■ Text extract ■
You have the right team in place with people who are aligned with the values of the organization, who have helped develop a clear direction, who understand what's being communicated, and who are truly motivated to succeed. As a leader, you need to remain disciplined and focused enough to make sure that the following management processes are in place in order for implementation and execution to occur. These processes—strategic, people, operations, and measurement—must work in tandem, instead of occurring in four disconnected phases:
The strategic process determines where you are today, where you want to go, and what you want to become. A strategic process is different from a strategic plan, which often connotes something that is put in a three-ring binder and stored in a credenza, never to be used again. The strategic process is living and vital. It identifies all the key issues, opportunities, and alternatives that are materializing, from technology to competitive intelligence. For people who do this well, the strategic process is continuous and ongoing. You don't start in January, end in March, and consider it done. The strategic process functions as a high-level road map that you constantly refer to and update in order to take the company in a specific direction.
At Baxter, we had a strategic process that constantly generated ideas that could have a significant impact on the company. Several teams would be assigned to further develop these ideas. When we reconvened as a management team, we would spend at least a portion of each meeting discussing these new ideas and the progress made on their implementation. The strategic process involved constantly thinking through how the ideas we generated would move the company into the future as we envisioned. Each team would then be held accountable for a particular initiative to transform ideas into reality.
A strong strategic process applies equally to nonprofit organizations and for-profit companies. Over the past several years, I have become more involved in the nonprofit sector, including serving on several boards. At every meeting, we compare ourselves to similar institutions. For example, at my undergraduate alma mater Lawrence University, where I served for several years as the chairman of the board of trustees, we focused on becoming one of the top liberal arts colleges in the country. We spent at least as much time in the strategic process (as well as the other three) as a for-profit company would.
In Chapter Six, we explored the importance of having the right people in place who are aligned with the values of the organization. Your objective as the leader is to put together a high-performance team as you manage talent and develop future leaders. The people process revisits this theme to make sure that you really do have the people in place who are able to execute on the vision that you established in the strategic process.

[Saved data entries]
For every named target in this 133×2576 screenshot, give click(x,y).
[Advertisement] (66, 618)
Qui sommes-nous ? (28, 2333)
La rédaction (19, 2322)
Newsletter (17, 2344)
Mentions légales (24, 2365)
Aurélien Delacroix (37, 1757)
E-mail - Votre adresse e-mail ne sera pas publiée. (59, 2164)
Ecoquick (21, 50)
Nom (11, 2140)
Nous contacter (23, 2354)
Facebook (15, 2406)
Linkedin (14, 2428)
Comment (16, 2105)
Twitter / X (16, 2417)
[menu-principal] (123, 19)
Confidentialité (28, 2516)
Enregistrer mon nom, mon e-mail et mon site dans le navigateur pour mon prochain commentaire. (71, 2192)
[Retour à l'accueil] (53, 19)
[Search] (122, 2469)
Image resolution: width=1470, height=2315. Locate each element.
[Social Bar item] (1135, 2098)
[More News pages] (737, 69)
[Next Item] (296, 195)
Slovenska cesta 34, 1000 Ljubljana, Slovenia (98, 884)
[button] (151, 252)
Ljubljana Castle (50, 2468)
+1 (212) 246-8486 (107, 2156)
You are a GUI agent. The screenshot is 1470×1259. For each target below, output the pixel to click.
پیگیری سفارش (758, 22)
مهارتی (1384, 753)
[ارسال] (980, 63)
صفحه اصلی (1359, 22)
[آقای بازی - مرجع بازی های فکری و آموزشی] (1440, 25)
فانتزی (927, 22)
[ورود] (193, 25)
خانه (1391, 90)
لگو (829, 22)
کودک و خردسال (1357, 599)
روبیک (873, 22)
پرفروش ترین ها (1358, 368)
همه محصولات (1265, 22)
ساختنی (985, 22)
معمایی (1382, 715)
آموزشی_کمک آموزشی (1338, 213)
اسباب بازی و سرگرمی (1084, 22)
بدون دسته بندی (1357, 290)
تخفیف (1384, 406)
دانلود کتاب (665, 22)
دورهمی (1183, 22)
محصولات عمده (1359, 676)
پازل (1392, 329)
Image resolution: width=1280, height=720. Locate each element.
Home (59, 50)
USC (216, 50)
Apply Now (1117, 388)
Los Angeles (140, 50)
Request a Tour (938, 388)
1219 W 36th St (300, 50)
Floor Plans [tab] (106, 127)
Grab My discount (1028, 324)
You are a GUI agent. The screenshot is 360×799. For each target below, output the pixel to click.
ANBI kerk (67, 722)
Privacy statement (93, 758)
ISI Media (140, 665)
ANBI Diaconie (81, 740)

■ List of tasks ■
a) In the text on leadership management processes, which four processes must work in tandem rather than as disconnected phases?
b) Pick up the text on leadership management processes after its final sentence and write its continuation.

■ Responses in order ■
a) The strategic, people, operations, and measurement processes.

b)
Focusing on the people process, we can see how things can get derailed at times. I have sat through numerous presentations by leaders of a $100 million division who had a vision of growing into a $1 billion company. They focused on the products, services, and market opportunities that they believed would take them there. But they often forgot to address what I consider to be the most important element: the people side of this transformation. When I would ask a simple question, “How are you going to do this?” the response was often, “We're going to hire a bunch of great people.” I don't think it's that easy.
You can't increase the size of a business tenfold without substantially increasing the talent pool. You need the right people with the appropriate skill sets that will support a billion-dollar business. It's more than just giving the people who are currently on the team feedback and evaluating their performance. The company will require expertise in areas tomorrow that don't exist today.
Critical to the people process is involving HR. During my years at Baxter, I could not imagine holding a management meeting without the senior HR executives in the room. Human resources leadership is critical to linking the strategic process to the people process, but the benefits do not end there. HR executives can help assess the capabilities of the top executives in the company. When I was the CEO at Baxter, after the strategic process meetings concluded, I would immediately sit down with the HR executives to receive their feedback on the strengths and development needs of the senior leaders who had just presented their plans. This helped me assess the people who were running a $100 million unit, as well as discern their ability to build a billion-dollar business. If I had neglected this step and merely gone on to the next meeting, it would have been difficult to remember what someone did or did not do well during the strategic process meeting. By involving HR, I had more information with which to provide feedback to my leadership team, including information that addressed their development needs.
With the strategic and people processes ongoing, it's time to examine the operations process, which some people refer to as the operating plan or budget. In this process, the focus shifts from our vision for the future to what is happening right here, right now. Although it is great to have detailed plans describing where the company is going and the people we need to get us there, too often there is little or no connection to what is going to happen in the next twelve months to move the organization in the right direction. Let's not forget that we are managing both the short term and the long term.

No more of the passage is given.